Abstract

Audio splicing means inserting an audio segment into another audio, which presents a great challenge to audio forensics. In this paper, a novel audio splicing detection and localization method based on an encoder-decoder architecture (ASLNet) is proposed. Firstly, an audio clip is divided into several small audio segments according to the size of the smallest localization region L slr , and the acoustic feature matrix and corresponding binary ground truth mask are created from each audio segment.

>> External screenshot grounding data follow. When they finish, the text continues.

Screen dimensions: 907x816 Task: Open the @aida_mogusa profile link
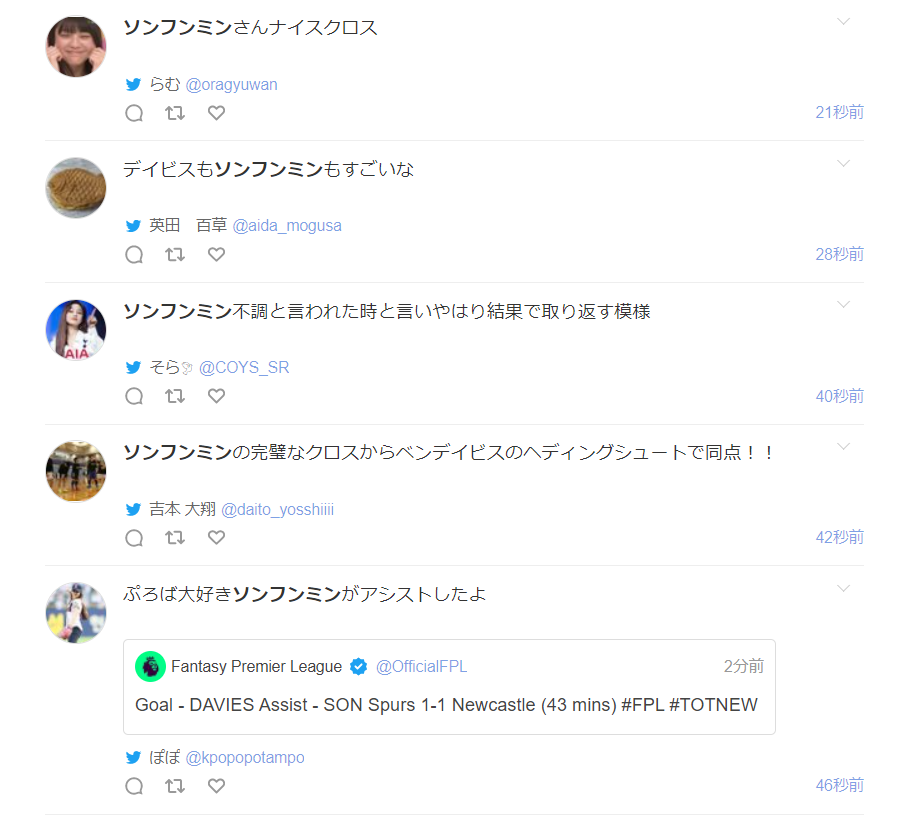coord(287,226)
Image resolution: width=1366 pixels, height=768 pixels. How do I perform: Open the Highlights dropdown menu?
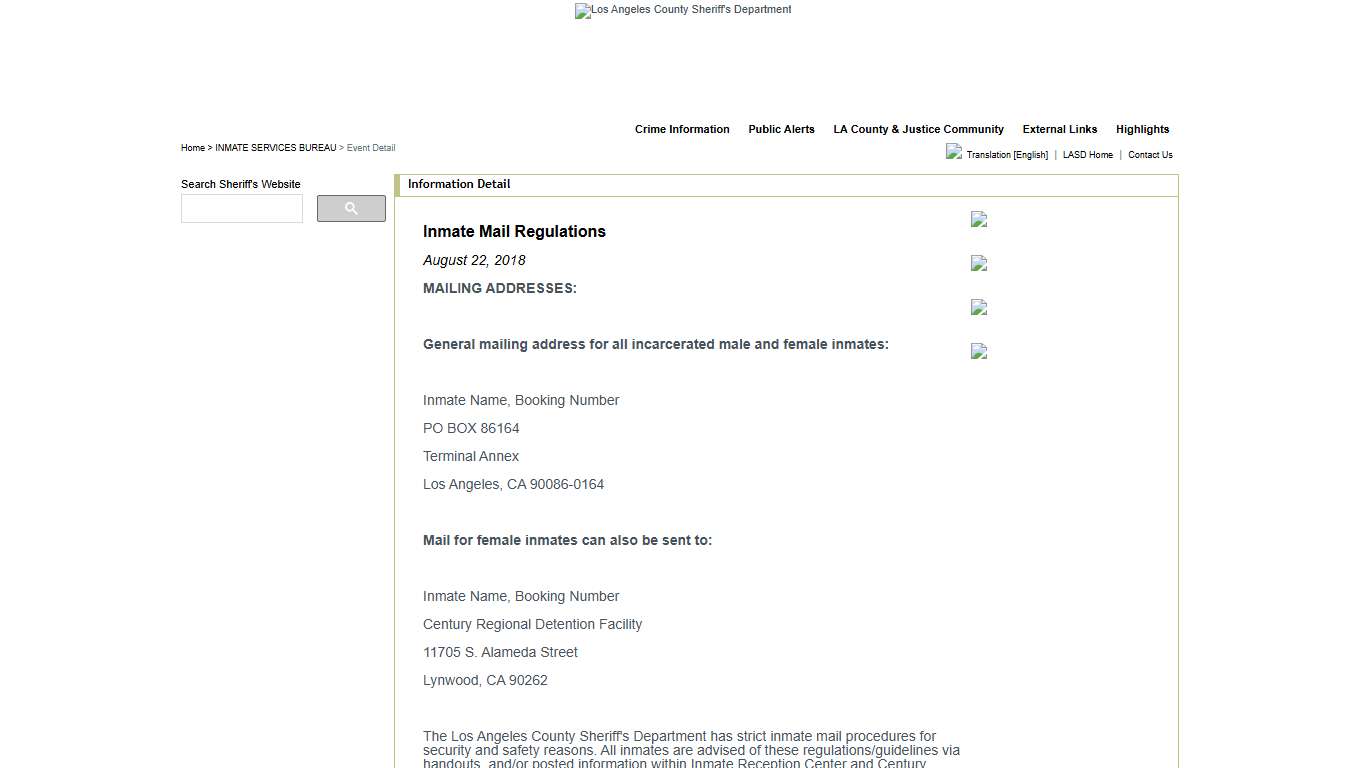pos(1142,129)
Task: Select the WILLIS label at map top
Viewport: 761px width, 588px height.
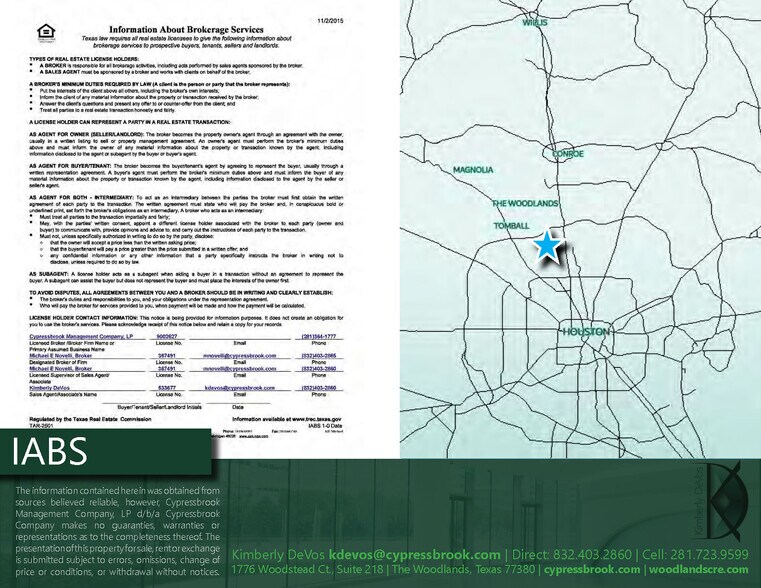Action: click(535, 22)
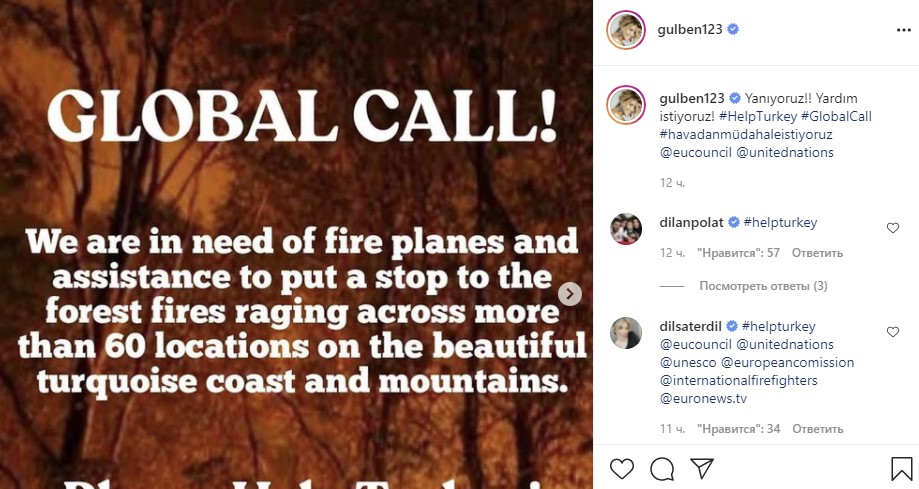919x489 pixels.
Task: Click dilsaterdil's avatar
Action: [x=626, y=333]
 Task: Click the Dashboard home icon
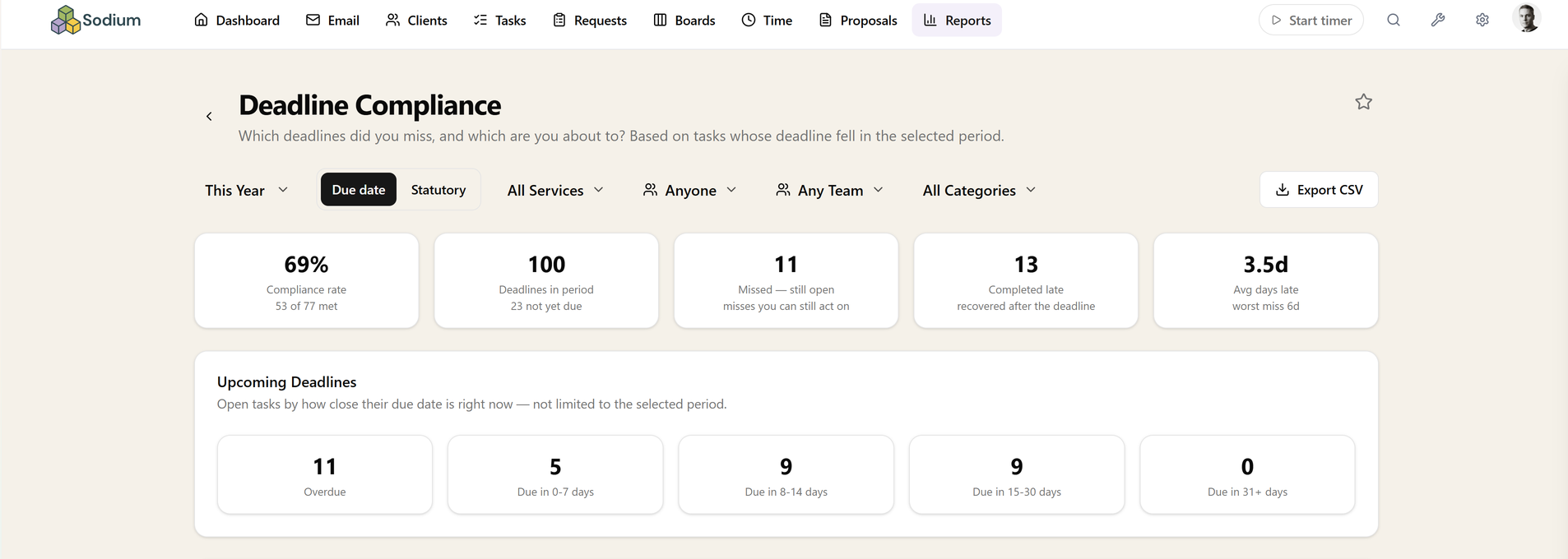pyautogui.click(x=201, y=20)
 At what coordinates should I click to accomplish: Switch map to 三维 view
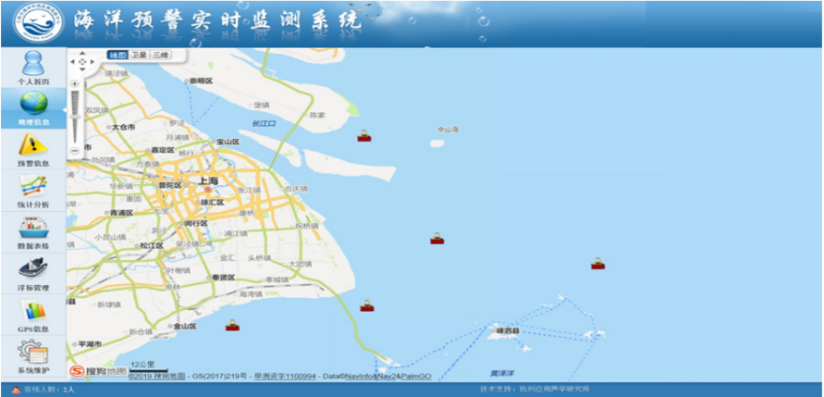coord(160,55)
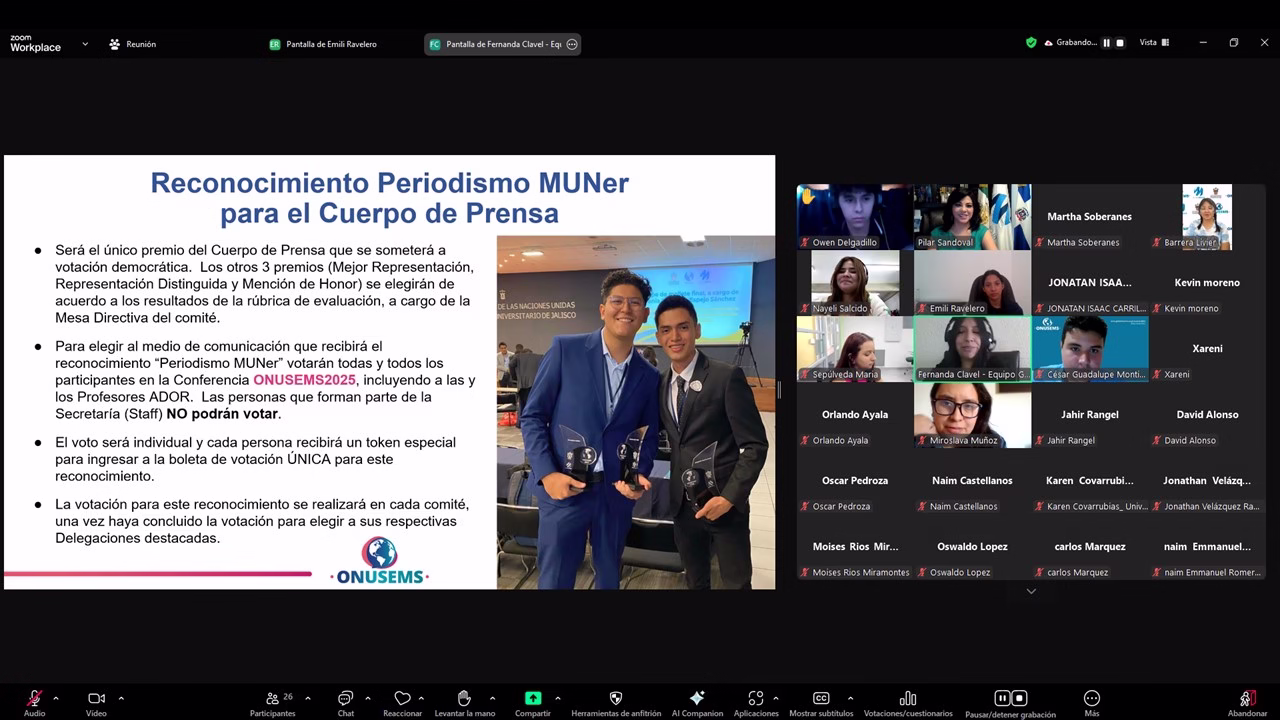Open the Participantes panel
1280x720 pixels.
(x=272, y=699)
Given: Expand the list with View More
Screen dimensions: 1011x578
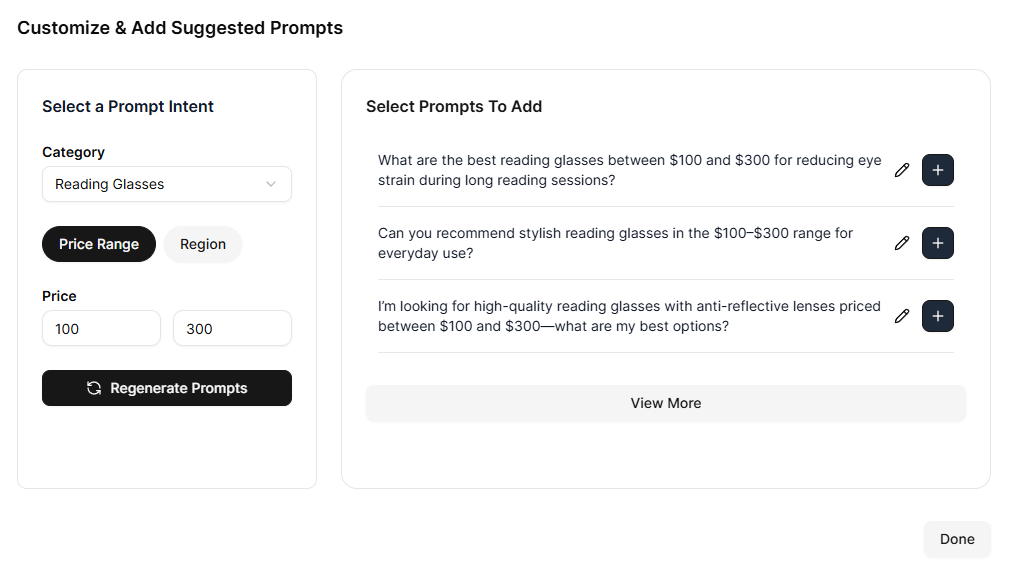Looking at the screenshot, I should (665, 403).
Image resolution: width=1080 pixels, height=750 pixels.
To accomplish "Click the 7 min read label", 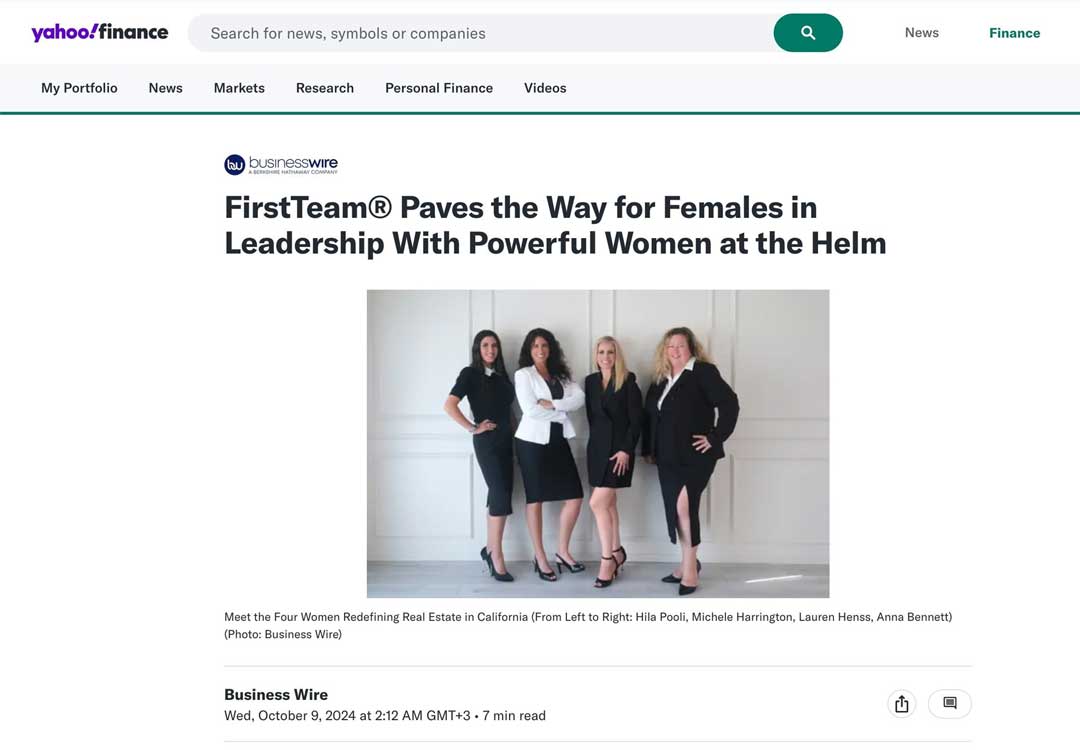I will pyautogui.click(x=514, y=716).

Then, we concatenate acoustic feature matrices from all segments of an audio clip into an acoustic feature matrix and send it to a fully convolutional network (FCN) based encoder-decoder architecture which consists of a series of convolutional, pooling and transposed convolutional layers to get a binary output mask. Next, the binary output mask is divided into small segments according to the L slr , and the ratio ρ of the number of elements equal to one to the number of all elements in a small segment is calculated. Finally, we compare ρ with the predetermined threshold T to determine whether the corresponding audio segment is spliced. We evaluate the effectiveness of the proposed ASLNet on four datasets produced from publicly available speech corpus. Extensive experiments show that the best detection accuracy of ASLNet for the intradatabase and cross-database evaluation can achieve 0.9965 and 0.9740 receptively, which outperforms the state-of-the-art method.